Loopy, Lonely and Lost

Nasty Laura, coursework time and The Green Man.

Posted on: November 18, 2008

I’m perfectly aware that I am not a very nice person at the minute.

Due to a combination of sadness, irritability and restless energy, I’m far from my best.

I’m snapping. Ask me a stupid question, I can guarantee you will get a sarcastic, spiteful answer. Or a completely unnecessarily defensive one. E.g.

My dad: What are you up to?

Me: Not much.

My dad: Why not?

Me: DO I ALWAYS HAVE TO BE DOING SOMETHING? CAN’T I JUST RELAX OCCASIONALLY?

I am aware that I’m being ridiculous, and probably hurtful, but I can’t control it, the anger just spills out of me and I can’t control it.

It’s getting to that time of the term, the real test. Coursework time. It’s the very early hours of November 14th now, and all of my coursework is due in the week beginning December 8th. I have to get it done. No excuses, this time.

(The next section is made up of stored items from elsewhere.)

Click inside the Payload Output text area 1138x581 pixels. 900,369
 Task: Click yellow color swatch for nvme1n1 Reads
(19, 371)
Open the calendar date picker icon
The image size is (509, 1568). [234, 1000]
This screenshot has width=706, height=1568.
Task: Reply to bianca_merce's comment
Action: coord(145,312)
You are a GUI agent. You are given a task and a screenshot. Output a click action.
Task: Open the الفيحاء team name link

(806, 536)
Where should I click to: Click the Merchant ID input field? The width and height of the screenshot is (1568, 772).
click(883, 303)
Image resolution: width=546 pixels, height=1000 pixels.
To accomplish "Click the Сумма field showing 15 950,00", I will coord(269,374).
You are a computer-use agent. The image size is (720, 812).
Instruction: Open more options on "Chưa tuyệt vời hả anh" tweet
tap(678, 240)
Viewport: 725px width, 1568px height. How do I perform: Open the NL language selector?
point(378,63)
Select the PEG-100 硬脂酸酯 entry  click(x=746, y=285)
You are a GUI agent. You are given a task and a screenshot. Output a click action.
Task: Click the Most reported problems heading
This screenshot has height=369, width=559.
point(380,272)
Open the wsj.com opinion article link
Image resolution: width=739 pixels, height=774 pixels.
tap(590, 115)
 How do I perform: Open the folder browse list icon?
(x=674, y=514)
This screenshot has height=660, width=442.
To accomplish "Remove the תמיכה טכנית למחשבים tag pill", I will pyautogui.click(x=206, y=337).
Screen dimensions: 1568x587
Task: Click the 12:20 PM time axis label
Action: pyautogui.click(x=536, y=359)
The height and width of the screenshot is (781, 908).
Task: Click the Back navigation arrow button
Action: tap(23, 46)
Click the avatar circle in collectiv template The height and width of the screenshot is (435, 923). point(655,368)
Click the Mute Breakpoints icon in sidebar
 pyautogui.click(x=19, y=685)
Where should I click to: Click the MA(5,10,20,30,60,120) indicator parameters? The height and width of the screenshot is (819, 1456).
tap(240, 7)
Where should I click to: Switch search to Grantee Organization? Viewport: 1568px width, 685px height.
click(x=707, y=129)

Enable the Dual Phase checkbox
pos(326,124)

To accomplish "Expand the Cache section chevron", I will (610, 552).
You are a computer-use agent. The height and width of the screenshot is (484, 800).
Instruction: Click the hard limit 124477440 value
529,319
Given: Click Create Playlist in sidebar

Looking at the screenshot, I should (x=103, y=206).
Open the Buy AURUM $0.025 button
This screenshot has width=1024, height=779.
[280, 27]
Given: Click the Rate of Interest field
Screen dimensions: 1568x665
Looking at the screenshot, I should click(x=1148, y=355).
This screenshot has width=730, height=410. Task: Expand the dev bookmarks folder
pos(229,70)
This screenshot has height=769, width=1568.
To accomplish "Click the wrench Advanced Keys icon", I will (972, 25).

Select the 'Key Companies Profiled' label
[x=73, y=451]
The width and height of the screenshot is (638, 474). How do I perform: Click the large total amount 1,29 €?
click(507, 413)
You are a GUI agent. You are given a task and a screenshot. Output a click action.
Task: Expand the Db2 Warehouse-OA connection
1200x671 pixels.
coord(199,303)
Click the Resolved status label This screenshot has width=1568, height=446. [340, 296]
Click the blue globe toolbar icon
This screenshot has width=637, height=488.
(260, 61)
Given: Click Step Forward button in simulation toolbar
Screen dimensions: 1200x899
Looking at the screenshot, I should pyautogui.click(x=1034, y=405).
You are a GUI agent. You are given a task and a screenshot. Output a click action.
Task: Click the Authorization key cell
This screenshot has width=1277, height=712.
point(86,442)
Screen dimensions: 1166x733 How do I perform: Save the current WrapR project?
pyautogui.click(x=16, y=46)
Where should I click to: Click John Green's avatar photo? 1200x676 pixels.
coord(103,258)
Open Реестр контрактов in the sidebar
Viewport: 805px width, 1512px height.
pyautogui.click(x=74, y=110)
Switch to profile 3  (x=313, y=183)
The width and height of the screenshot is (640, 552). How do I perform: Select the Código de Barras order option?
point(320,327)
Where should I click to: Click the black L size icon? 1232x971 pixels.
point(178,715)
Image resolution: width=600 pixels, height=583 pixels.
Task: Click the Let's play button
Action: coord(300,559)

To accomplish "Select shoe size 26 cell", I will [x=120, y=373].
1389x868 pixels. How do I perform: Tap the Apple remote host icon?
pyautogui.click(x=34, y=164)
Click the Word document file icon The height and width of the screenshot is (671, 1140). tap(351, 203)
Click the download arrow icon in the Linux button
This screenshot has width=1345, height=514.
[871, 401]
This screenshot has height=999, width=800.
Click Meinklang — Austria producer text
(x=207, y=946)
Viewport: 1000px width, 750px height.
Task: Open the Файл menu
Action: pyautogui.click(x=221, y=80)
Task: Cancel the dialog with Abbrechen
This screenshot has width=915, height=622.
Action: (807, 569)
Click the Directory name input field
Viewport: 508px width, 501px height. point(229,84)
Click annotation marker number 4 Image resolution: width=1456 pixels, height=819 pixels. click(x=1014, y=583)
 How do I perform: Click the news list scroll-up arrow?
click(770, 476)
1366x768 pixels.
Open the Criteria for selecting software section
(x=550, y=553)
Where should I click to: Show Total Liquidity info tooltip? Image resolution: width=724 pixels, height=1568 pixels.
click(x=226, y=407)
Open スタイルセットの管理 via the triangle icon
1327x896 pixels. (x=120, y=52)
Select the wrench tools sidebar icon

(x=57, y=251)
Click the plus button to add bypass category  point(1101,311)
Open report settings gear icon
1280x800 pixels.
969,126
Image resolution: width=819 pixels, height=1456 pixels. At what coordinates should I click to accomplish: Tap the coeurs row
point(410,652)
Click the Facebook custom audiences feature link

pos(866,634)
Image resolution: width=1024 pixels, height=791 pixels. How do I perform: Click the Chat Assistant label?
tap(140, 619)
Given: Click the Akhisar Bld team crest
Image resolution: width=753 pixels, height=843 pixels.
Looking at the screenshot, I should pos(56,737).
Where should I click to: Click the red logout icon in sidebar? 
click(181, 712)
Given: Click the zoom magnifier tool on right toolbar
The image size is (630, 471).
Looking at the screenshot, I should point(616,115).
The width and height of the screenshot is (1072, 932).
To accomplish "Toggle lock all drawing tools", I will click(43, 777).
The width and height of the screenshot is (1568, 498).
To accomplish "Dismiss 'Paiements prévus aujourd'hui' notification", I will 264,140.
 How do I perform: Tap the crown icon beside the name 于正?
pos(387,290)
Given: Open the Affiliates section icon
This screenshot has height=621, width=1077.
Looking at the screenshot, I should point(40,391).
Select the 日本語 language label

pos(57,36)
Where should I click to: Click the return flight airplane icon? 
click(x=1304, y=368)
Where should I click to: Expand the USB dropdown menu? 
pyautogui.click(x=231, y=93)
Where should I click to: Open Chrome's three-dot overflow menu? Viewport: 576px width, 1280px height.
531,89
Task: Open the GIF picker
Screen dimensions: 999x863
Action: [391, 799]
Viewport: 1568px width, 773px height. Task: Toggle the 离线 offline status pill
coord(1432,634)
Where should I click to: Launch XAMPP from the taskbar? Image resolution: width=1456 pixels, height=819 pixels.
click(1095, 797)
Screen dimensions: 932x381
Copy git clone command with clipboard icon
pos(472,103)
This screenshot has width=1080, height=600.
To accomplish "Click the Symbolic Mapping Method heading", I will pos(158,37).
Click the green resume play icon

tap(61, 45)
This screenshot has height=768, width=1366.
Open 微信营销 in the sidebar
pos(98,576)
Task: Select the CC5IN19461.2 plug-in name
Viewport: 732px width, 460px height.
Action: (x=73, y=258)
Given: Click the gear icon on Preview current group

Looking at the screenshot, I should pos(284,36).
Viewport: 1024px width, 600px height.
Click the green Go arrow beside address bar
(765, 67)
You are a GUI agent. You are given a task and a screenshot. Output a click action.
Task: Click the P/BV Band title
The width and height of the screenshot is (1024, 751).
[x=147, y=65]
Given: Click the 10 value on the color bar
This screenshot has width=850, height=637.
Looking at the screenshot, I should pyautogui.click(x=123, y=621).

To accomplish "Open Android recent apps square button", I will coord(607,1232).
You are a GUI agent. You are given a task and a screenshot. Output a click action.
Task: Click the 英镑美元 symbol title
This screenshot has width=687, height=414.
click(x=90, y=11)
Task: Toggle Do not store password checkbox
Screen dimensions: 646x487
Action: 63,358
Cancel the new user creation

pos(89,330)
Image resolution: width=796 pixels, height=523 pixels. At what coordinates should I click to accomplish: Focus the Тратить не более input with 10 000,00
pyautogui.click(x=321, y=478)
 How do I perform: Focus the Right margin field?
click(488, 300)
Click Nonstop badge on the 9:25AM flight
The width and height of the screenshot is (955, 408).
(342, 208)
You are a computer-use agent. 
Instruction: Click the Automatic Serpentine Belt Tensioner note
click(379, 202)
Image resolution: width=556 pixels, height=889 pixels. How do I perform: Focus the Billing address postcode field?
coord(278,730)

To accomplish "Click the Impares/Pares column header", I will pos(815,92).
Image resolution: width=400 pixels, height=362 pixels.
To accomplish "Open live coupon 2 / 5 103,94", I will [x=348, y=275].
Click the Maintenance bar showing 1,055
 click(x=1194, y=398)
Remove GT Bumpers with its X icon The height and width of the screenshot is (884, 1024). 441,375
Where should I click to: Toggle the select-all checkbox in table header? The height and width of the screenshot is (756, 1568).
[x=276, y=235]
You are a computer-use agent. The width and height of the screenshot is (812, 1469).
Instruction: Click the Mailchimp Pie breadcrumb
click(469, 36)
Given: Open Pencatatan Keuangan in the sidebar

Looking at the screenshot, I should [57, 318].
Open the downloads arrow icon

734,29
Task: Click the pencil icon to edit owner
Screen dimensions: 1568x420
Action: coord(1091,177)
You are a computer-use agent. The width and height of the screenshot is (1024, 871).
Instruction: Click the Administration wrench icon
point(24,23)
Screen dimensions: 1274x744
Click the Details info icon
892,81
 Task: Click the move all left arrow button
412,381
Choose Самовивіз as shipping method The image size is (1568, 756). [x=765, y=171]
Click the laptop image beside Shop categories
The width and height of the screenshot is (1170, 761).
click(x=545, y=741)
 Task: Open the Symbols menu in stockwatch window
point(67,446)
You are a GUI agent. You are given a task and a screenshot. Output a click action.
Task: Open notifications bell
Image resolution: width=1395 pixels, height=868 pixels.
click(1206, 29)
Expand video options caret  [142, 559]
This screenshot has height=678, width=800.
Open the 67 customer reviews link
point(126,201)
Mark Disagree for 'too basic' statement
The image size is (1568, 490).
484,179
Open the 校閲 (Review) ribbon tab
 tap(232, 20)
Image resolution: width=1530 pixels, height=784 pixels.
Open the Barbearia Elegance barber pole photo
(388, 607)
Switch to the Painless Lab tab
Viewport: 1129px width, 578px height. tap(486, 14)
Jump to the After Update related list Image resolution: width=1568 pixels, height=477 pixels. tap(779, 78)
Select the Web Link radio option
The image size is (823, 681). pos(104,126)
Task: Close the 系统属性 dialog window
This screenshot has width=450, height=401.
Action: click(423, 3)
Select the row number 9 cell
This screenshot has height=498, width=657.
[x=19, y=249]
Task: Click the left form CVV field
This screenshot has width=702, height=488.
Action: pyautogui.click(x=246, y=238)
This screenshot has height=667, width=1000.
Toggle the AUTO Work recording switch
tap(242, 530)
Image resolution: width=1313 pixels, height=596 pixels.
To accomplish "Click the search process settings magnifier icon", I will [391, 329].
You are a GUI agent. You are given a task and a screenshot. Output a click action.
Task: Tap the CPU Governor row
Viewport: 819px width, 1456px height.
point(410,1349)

My friend is coming to visit on Thursday. We’re going to go out and get drunk and dance and catch up and generally have a good time. It’s not really the ideal time for her to visit – considering my mood, and the coursework and everything – but I’m glad she is.

So I’m going to start my coursework, or at least preparing for it, this weekend. This is the real test. Can I get it done? Can I pass? Can I actually get a half-decent grade? I don’t know, but I have to try. I can’t fuck it up again, but I don’t know if I have what it takes (willpower, concentration, memory, intelligence, etc) to avoid fucking it up.

I’m going to try, it’s all I can do.

I don’t think I’ve mentioned it here before, but I have a pretty obsessive personality. And an overactive imagination.

If my mind is a record player, sometimes, the record just gets stuck. And I think the same thing, over and over again, can’t take my mind off it for hours, days, weeks.

For example, a few months ago, I spent several weeks repeatedly drawing up timetables and writing prospectuses for a boarding school in the Peak District, of which I was the headmistress (for some reason, the school was very big on physical activity, which baffles me even now – I am the least active, least sporty, laziest person in existence). Every day, for several weeks, I’d write, and arrange, trying to get it so that it was perfect, and then, once it was perfect, re-writing it, often identically. And then, imagining stories of things that could happen there, people who were students and staff, and it was all so real, it was like a whole world that I could escape to, any time.

And the strange thing is, with things like this, I know that they’re not real. But I feel and behave as if they are.

And lately, it’s been something different (don’t laugh, don’t laugh, don’t laugh).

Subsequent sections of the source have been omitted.